Wer Glück hat, erfährt mit Hilfe von anderen Menschen (Freunden, Ärzten, Therapeuten, etc.), wie er durch eigene Verhaltensänderung der Falle entkommt. Wer diese Hilfe aktiv sucht, der zeigt schon deutlich mehr systemisches Denken: Er akzeptiert, dass es Menschen gibt, deren Wahrnehmungs- und Denkweise anders ist als seine, und dass er deshalb von ihnen lernen kann.

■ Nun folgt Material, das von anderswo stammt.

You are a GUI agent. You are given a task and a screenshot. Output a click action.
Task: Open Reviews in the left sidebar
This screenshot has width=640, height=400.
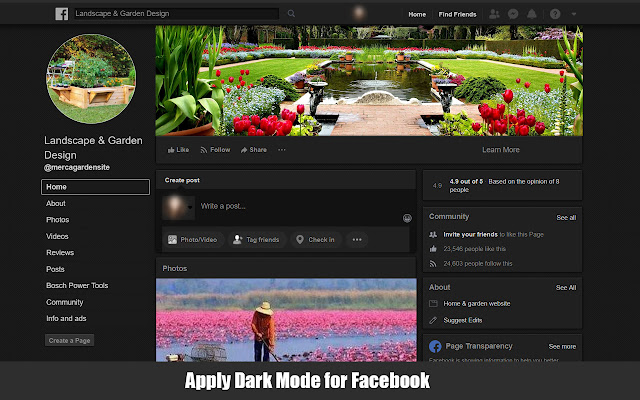point(60,253)
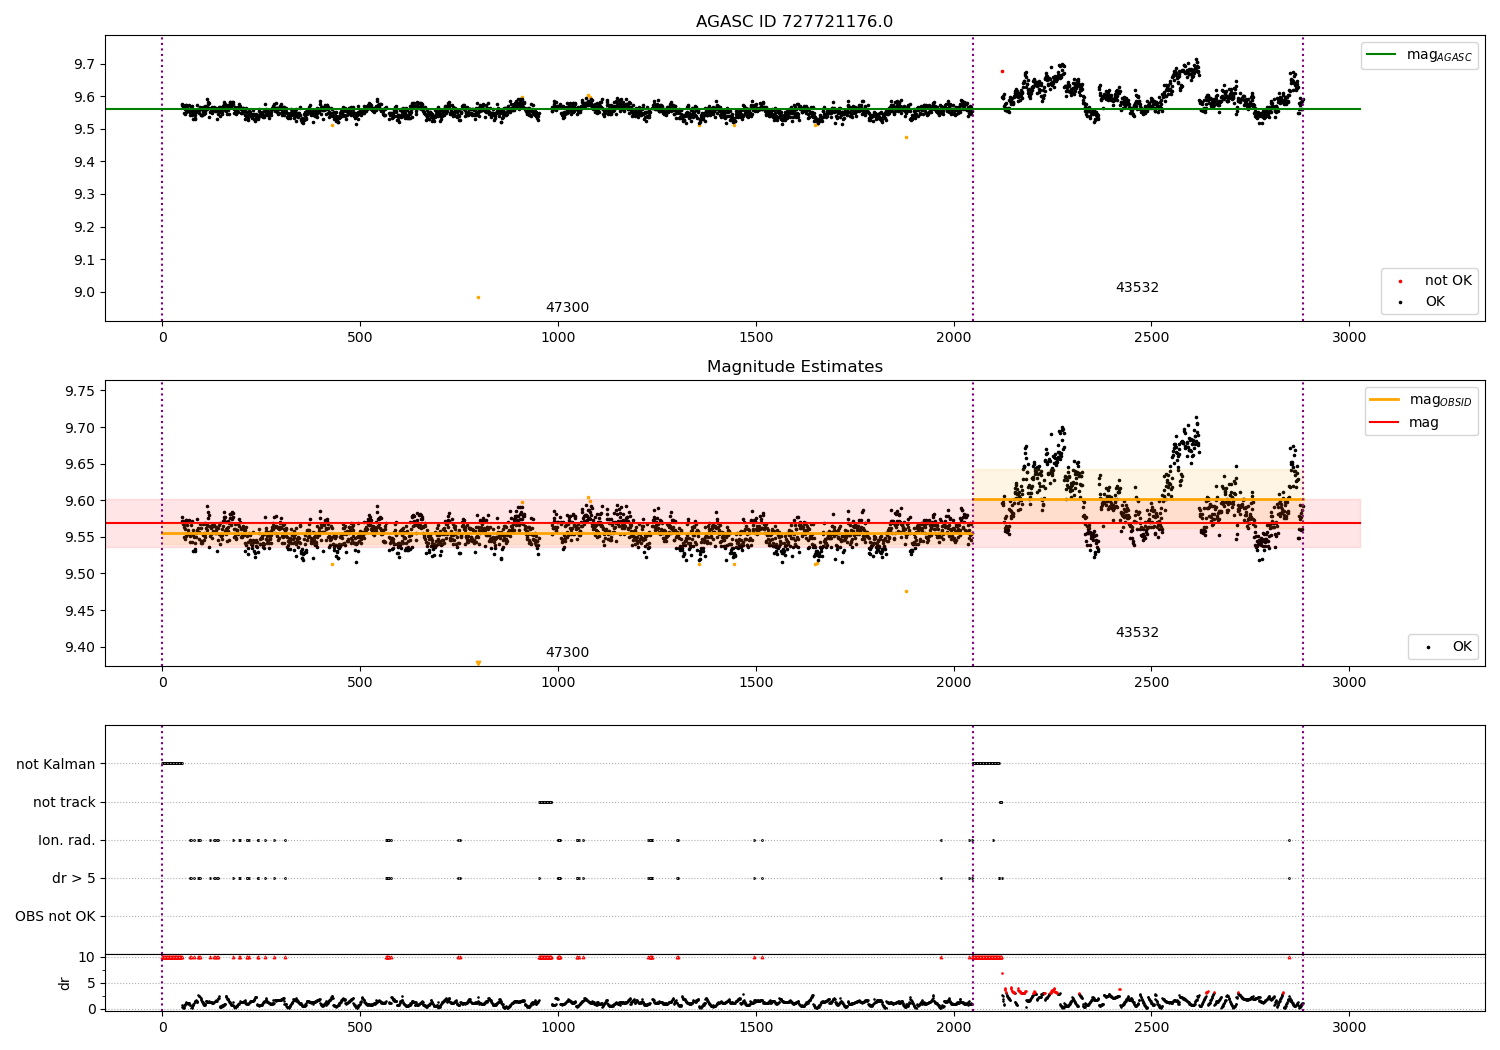The width and height of the screenshot is (1500, 1050).
Task: Click the 47300 label in the top plot
Action: click(x=567, y=308)
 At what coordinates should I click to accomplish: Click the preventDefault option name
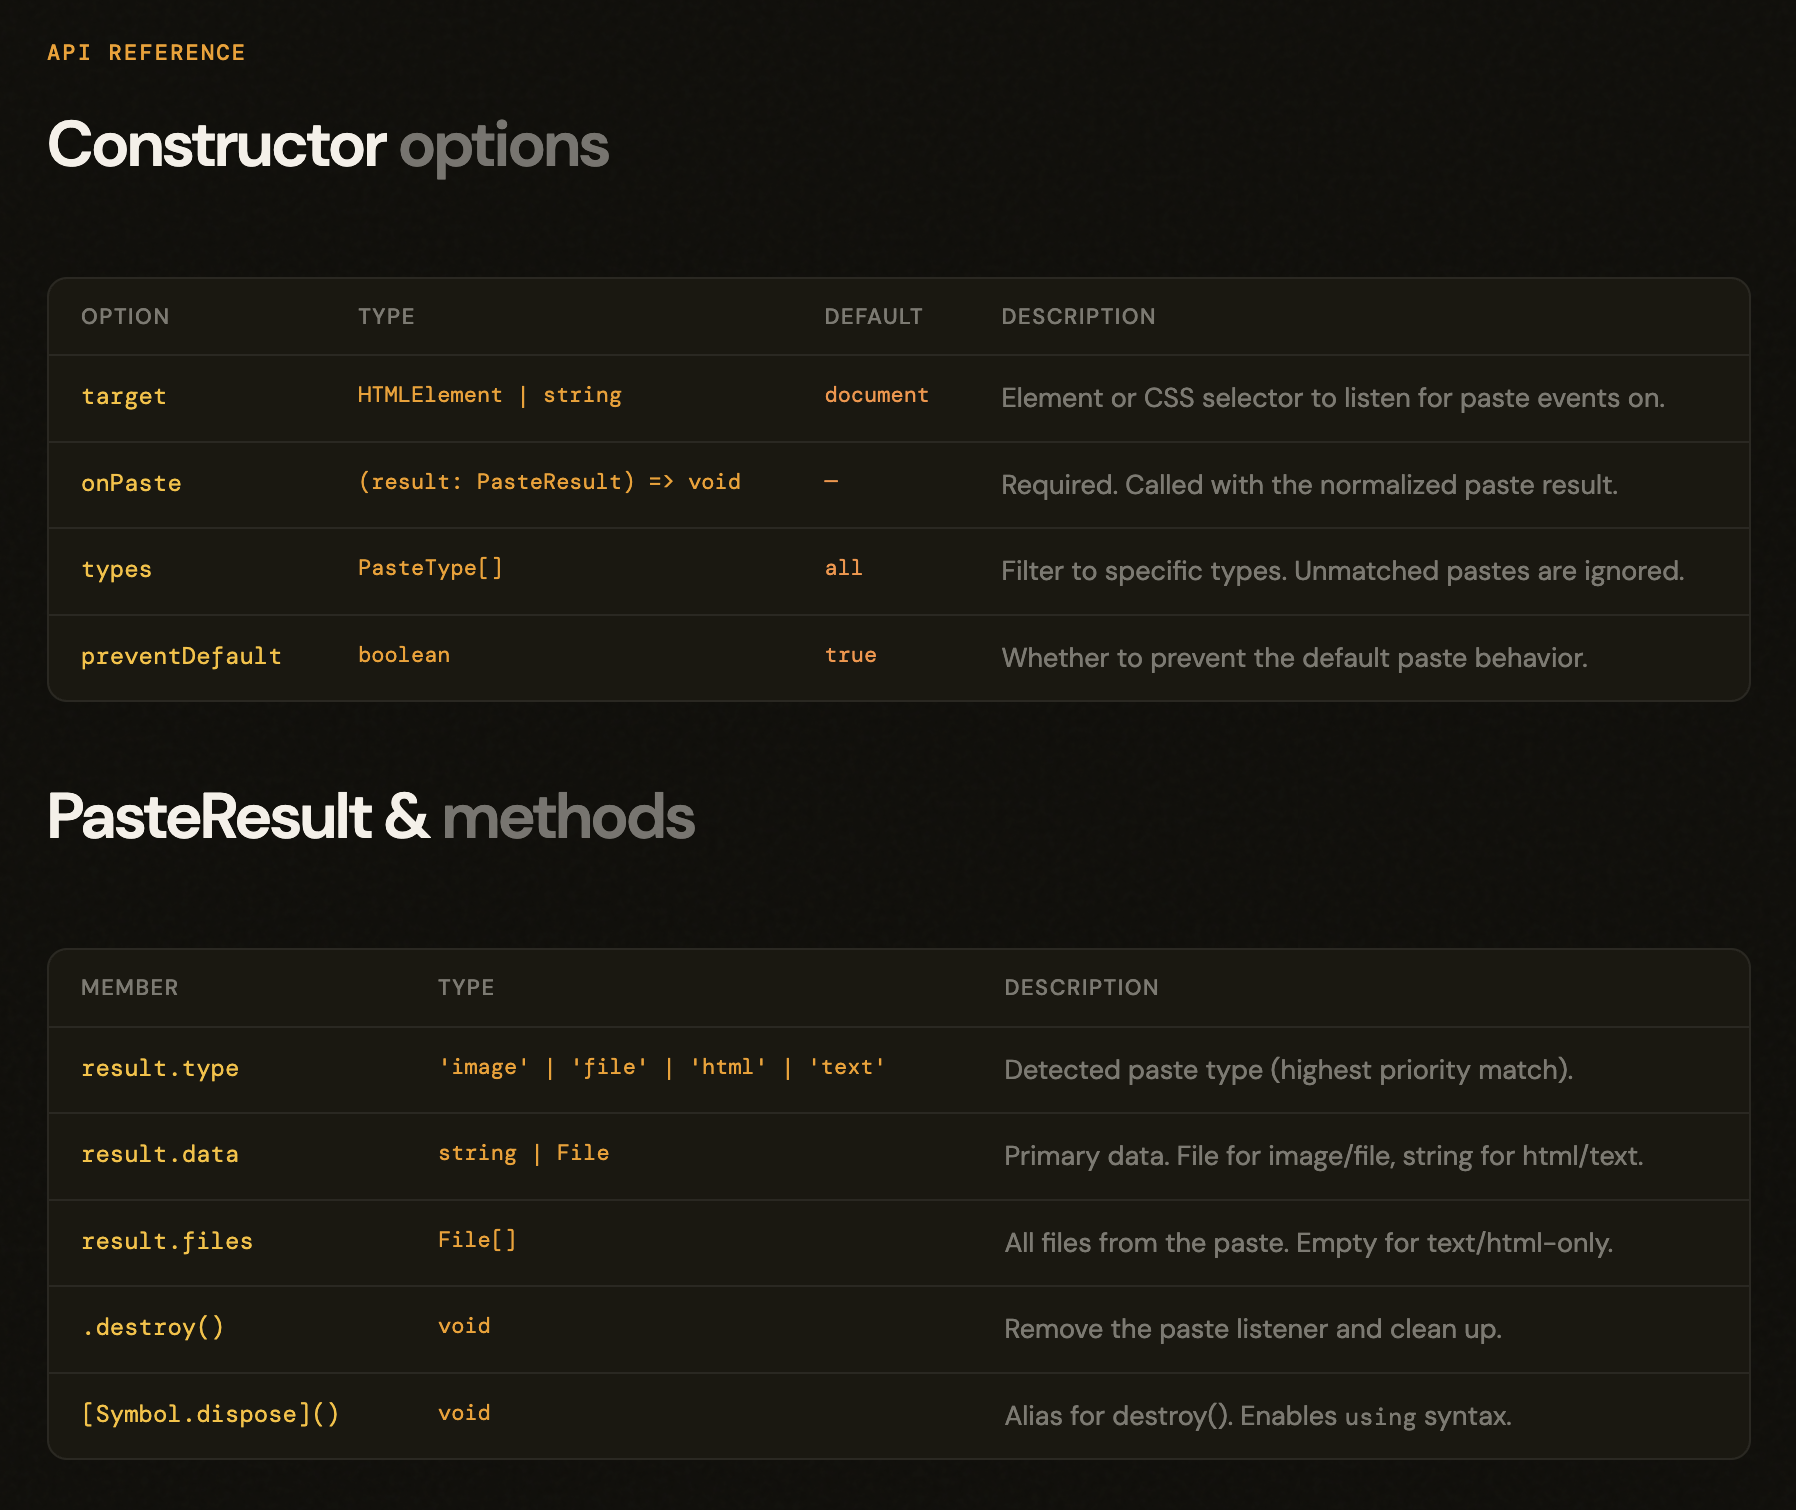pos(181,657)
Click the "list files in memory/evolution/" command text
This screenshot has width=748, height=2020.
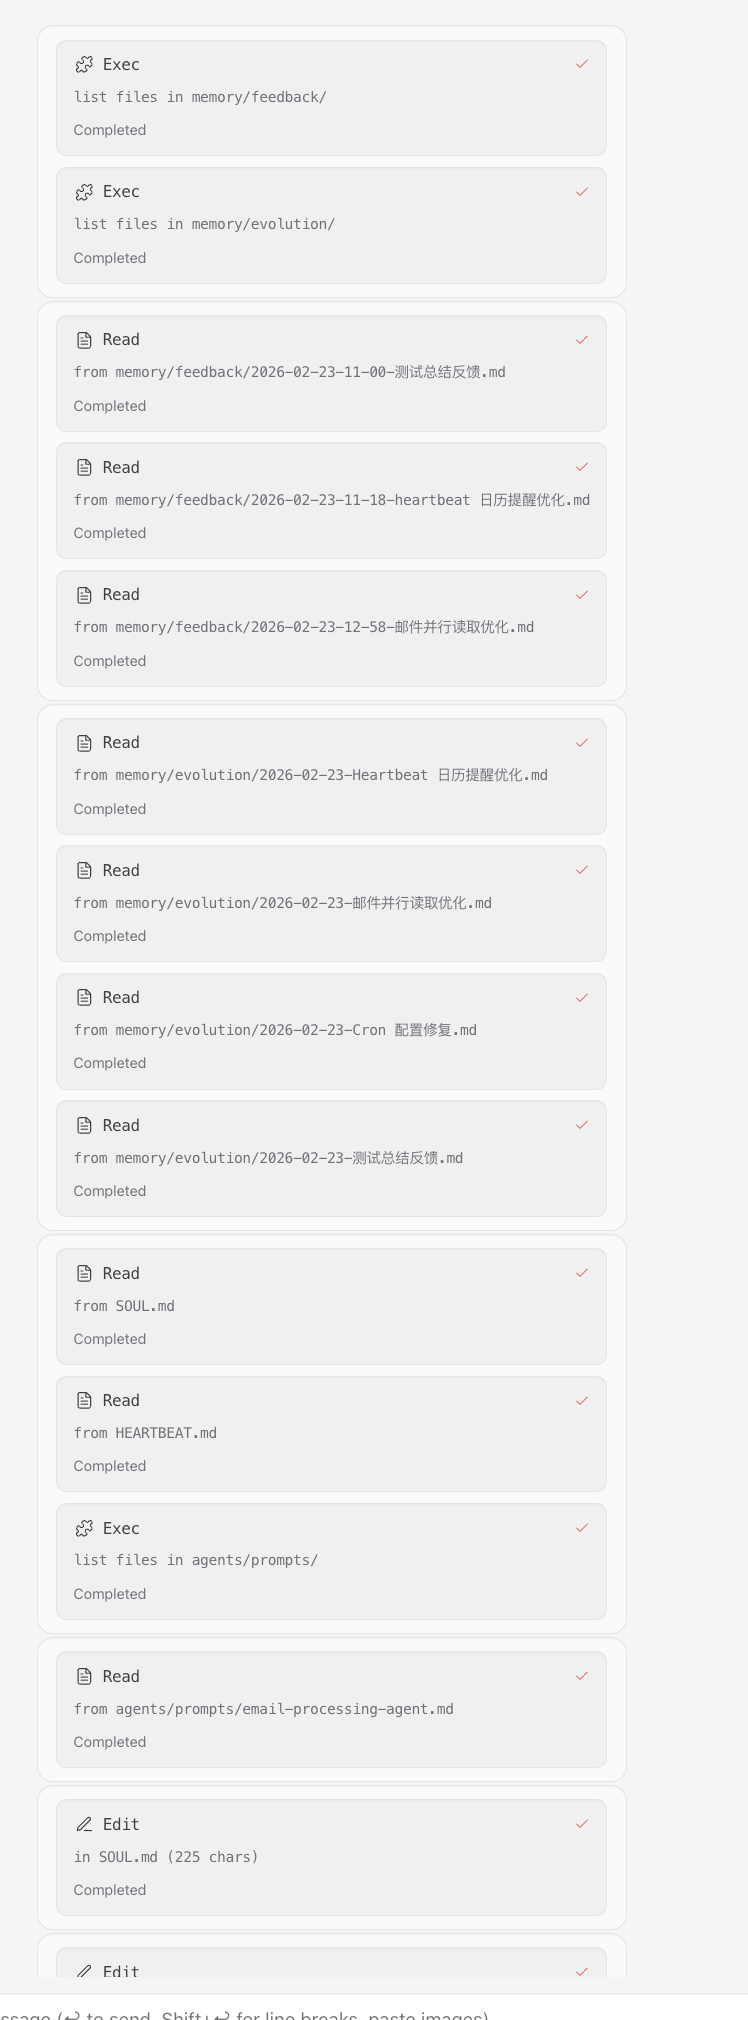pos(204,224)
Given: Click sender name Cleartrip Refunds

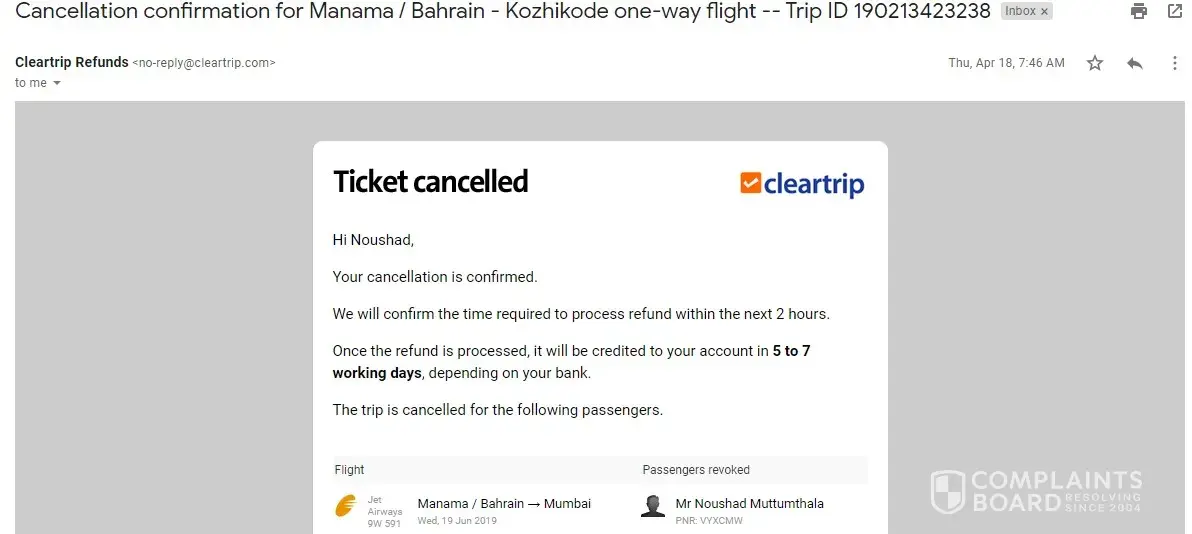Looking at the screenshot, I should (72, 62).
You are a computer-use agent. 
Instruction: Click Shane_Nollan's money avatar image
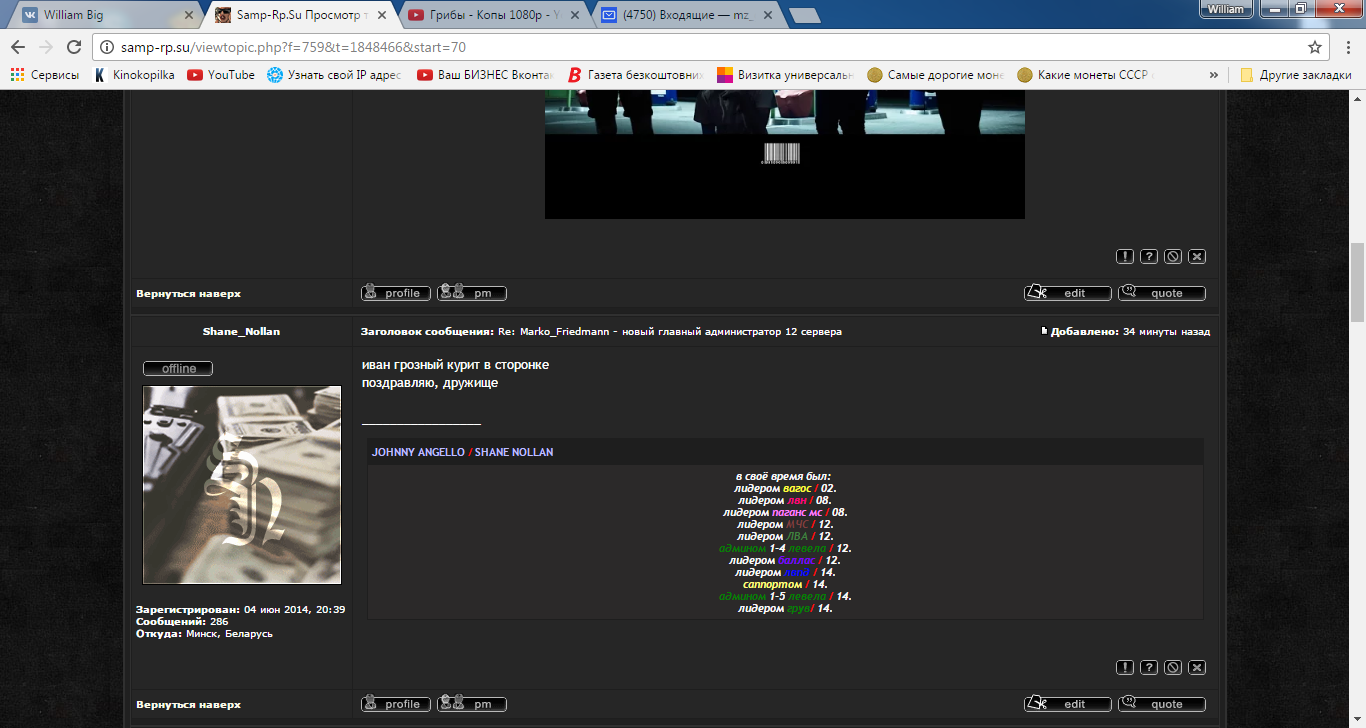242,485
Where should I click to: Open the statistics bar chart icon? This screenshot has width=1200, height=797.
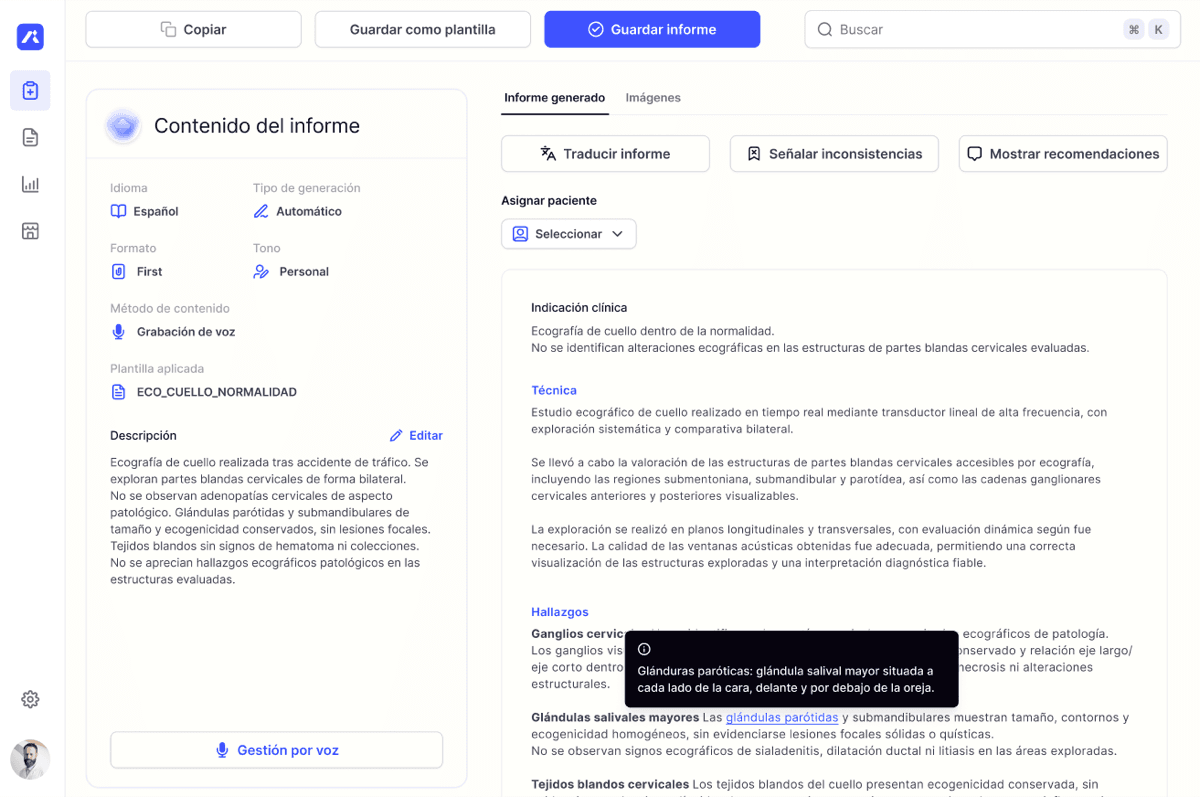point(30,184)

Wer jedoch von Anfang an systemisch denkt, tappt nicht in die Burnout-Falle. Er achtet nicht nur auf die äußeren Belastungsfaktoren (s. o.), sondern vor allem auf die inneren, wie z.B.:

  • die sog. inneren Antreiber (siehe innere Antreiber), die man i.d.R. aus dem Elternhaus „geerbt“ hat; sie sind die grundlegenden Voraussetzungen dafür, ob eine Person burnout-gefährdet ist, sowie
  • evtl. ein Mangel an Fähigkeit, sich selbstkritisch zu beobachten,
  • evtl. ein Mangel an Fähigkeit, Grenzen zu setzen und „nein“ sagen zu können,
  • evtl. ein Mangel an Fähigkeit, Prioritäten zu setzen und ggf. auch verzichten zu können.

Wer diese Faktoren mit Distanz und Objektivität betrachtet, kann sein Burnout-Risiko selbst steuern. Er ist sogar in der Lage, das Gegenteil von Burnout zu erleben, wie z.B.:

  • mehr Energie aus einer anstrengenden Arbeit zu gewinnen, als zu investieren,
  • für eine Idee, für ein Engagement zu „brennen“, anstatt zu verbrennen,
  • andere Menschen für eine Arbeit zu begeistern und „anzufeuern“,
  • eine anstrengende Arbeit als Befriedigung zu erleben, auch wenn man dafür keine Belohnung von außen bekommt.